In terms of a personality? I have one. I guess. However, it's an open box, slightly irregular, analog, neon plaid, and batteries not included purchased at a shady flea market stall kind of personality.
Psychologically, I suffer from major depressive disorder, with manic tendencies which is interesting because I can't find, "Manic Tendencies" in the DSM-V. I guess my psychiatrist really thought I was special and deserved something customized! It was sweet of him, really. I also have PTSD related to domestic violence, social anxiety disorder, and was exposed to a buffet of illicit drugs in utero.
People think I'm eccentric when really, I'm a ball gag, straight jacket, and resides in a padded cell kind of psychotic. My delusions might be absurd and self-destructive, but they're a lot of fun!
I am a social worker with crippling social anxiety. I can be in a room with 3-4 people, but any more beyond that and I want to curl into the fetal position under the nearest bed.
I am a husband and father of 4. Really! No, they're not imaginary and I know this because if they were imaginary I'd have a lot more fucking money.
I can quote hard rock and heavy metal lyrics verbatim, but I know fuck all nothing about anything that qualifies as useful. Change a tire sew or replace a button on a shirt? Fuck no! Quote the lyrics to both versions of AC/DC's, "The Jack?" Fuck yes!
I was a Taco Bell restaurant manager for more than 10 years. Although it's been nearly 16 years since I worked there my sweat still smells like red sauce.
I hate reality television and country music. Honestly, prolonged exposure to either will likely result in a loss of a minimum of 10 IQ points and at least 1 child conceived with a first cousin.
I'm not into porn, but if there isn't a Golden Girls inspired porn series there should be!
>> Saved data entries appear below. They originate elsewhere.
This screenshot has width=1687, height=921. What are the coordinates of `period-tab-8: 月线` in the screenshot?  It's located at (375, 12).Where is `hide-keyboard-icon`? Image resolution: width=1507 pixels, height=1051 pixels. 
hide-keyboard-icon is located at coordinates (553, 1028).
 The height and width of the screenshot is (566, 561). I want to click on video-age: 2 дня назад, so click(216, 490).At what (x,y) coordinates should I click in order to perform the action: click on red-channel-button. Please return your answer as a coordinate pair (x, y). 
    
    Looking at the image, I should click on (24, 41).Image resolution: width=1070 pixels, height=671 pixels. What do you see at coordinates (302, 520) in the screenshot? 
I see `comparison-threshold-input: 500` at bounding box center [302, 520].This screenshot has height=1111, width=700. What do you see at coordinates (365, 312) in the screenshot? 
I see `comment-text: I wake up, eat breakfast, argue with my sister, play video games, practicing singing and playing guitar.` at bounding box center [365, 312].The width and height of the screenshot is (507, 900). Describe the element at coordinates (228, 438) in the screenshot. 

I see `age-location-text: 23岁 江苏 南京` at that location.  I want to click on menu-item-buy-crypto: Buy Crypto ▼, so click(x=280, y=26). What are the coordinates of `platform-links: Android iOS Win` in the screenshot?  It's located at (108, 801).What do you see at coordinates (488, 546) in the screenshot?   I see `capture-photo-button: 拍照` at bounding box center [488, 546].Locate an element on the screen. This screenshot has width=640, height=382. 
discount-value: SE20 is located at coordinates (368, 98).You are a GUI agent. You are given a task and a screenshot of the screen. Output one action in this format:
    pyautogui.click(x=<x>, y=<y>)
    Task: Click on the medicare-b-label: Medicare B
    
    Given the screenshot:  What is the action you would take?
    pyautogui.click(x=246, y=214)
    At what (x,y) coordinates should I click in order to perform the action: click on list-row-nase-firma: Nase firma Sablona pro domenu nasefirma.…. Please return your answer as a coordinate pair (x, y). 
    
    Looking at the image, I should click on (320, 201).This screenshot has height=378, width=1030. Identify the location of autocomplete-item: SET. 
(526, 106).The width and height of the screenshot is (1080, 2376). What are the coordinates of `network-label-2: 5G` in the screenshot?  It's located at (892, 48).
The only addiction I never treated as a substance abuse counselor was addiction to Flintstones Chewable Vitamins. It's probably a good thing because I don't have a fucking clue how I would've responded to being told, "I used to do horrible, horrible things for a hand full of Bam-Bams."
Is there a Just Fans page with just fans? Do you have to pay more for variable speed or oscillating? I can imagine someone getting a little moist in the knickers after watching a black stainless steel oscillating fan with a chrome fan cover blowing on high.
I would rather have my ass lubricated with battery acid immediately followed by a prostate exam performed with a running, rusty chainsaw than be anywhere near a clown.